(Pointing records for text and elements)
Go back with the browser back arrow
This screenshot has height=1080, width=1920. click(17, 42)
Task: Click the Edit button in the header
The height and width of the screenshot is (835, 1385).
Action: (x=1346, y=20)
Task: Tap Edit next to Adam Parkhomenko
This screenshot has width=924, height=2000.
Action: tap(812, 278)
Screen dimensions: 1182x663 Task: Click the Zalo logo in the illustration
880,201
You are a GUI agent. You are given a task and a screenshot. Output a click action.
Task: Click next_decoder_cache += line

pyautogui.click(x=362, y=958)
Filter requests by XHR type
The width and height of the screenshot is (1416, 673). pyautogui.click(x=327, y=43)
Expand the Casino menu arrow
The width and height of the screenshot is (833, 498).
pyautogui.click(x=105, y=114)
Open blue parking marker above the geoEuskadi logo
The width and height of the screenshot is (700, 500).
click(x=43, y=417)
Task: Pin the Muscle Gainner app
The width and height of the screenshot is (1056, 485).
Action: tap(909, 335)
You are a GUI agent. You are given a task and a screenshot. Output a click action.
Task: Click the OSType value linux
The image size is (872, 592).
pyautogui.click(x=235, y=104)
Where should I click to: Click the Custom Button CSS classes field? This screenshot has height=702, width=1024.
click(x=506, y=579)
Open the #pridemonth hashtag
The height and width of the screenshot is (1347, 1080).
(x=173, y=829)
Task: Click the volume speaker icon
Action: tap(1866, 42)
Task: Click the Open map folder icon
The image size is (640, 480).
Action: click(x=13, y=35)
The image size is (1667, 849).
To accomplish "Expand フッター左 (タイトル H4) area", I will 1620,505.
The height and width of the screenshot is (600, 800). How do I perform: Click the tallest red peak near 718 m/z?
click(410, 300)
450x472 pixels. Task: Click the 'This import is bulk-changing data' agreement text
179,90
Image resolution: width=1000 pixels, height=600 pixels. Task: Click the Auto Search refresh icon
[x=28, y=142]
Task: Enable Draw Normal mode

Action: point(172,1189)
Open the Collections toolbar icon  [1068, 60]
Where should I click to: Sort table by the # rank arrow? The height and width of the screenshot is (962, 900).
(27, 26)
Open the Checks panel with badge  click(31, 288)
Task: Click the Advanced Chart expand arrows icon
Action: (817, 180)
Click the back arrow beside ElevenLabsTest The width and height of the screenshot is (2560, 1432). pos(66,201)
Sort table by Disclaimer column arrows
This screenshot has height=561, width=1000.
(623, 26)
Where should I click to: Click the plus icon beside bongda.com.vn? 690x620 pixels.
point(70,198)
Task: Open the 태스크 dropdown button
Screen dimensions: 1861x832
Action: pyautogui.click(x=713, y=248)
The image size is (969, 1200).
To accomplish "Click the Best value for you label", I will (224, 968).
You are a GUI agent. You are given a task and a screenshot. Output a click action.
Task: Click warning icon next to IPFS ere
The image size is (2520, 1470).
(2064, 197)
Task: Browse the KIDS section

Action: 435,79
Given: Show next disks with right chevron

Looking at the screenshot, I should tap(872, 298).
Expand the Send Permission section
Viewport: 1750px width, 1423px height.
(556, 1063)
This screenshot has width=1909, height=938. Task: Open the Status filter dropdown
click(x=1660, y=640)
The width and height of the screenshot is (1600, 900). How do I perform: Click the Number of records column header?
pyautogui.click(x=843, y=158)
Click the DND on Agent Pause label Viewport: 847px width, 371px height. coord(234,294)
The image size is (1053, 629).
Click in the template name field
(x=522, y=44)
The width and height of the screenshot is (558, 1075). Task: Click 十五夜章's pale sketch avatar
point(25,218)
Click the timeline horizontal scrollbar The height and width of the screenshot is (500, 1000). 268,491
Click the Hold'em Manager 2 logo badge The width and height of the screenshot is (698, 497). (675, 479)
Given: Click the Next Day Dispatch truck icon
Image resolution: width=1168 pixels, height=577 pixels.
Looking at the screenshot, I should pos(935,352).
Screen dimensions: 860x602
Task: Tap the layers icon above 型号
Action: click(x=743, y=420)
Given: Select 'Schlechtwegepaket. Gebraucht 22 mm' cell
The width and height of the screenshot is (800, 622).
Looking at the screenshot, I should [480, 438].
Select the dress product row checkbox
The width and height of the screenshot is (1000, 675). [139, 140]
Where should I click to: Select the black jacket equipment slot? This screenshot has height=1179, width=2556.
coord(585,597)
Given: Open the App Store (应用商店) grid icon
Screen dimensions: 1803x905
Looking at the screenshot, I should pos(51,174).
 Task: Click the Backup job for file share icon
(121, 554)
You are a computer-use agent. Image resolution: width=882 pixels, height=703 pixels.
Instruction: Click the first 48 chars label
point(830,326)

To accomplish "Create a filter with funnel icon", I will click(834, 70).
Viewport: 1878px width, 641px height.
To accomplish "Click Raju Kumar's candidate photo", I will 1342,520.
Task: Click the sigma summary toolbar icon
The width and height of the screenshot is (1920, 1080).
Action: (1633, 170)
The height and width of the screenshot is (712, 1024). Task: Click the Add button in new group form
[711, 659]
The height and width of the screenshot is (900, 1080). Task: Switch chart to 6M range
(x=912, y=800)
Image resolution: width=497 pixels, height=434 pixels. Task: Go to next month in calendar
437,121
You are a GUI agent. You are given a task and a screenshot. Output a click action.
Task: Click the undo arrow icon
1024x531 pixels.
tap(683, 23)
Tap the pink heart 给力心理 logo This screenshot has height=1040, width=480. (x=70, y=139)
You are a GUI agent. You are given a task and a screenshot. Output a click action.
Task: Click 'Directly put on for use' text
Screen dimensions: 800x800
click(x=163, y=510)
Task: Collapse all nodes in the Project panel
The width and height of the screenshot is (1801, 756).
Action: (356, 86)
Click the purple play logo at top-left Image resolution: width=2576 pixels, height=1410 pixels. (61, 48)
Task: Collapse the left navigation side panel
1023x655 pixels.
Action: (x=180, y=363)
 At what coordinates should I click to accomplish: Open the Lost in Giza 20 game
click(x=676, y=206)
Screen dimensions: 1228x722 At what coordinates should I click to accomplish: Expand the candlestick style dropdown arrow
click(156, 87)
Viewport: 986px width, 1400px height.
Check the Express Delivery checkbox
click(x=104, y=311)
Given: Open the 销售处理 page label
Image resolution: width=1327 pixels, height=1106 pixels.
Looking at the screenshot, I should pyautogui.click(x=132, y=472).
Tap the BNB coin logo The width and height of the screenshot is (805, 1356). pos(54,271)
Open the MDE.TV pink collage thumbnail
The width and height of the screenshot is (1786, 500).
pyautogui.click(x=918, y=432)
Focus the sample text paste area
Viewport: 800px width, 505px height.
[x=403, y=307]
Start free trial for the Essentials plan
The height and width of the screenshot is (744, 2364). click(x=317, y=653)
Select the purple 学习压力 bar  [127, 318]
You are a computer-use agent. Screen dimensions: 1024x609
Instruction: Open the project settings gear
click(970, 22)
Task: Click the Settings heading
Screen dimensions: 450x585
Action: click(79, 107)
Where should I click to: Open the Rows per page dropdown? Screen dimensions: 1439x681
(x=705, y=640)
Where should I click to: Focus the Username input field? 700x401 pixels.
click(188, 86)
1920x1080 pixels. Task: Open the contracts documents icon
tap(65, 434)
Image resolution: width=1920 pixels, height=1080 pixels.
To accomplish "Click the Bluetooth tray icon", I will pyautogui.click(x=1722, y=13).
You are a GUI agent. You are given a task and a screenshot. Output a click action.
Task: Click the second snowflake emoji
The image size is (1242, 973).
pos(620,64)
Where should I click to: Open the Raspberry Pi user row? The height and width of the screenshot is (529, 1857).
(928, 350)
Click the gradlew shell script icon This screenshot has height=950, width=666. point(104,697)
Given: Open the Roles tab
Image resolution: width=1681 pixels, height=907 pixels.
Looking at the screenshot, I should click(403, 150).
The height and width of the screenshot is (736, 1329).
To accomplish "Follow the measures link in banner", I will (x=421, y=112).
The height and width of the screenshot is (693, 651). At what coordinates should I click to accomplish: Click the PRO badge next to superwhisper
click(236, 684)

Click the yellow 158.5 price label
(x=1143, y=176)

What the task requires: Copy out the lines from the one holding "The height and width of the screenshot is (712, 1024)." through the one holding "Tap the pink", inclusive, replacing "calendar" with "date picker" and leaving everything else unchanged.

Right answer:
The height and width of the screenshot is (712, 1024). Task: Click the Add button in new group form
[711, 659]
The height and width of the screenshot is (900, 1080). Task: Switch chart to 6M range
(x=912, y=800)
Image resolution: width=497 pixels, height=434 pixels. Task: Go to next month in date picker
437,121
You are a GUI agent. You are given a task and a screenshot. Output a click action.
Task: Click the undo arrow icon
1024x531 pixels.
tap(683, 23)
Tap the pink heart 给力心理 logo This screenshot has height=1040, width=480. (x=70, y=139)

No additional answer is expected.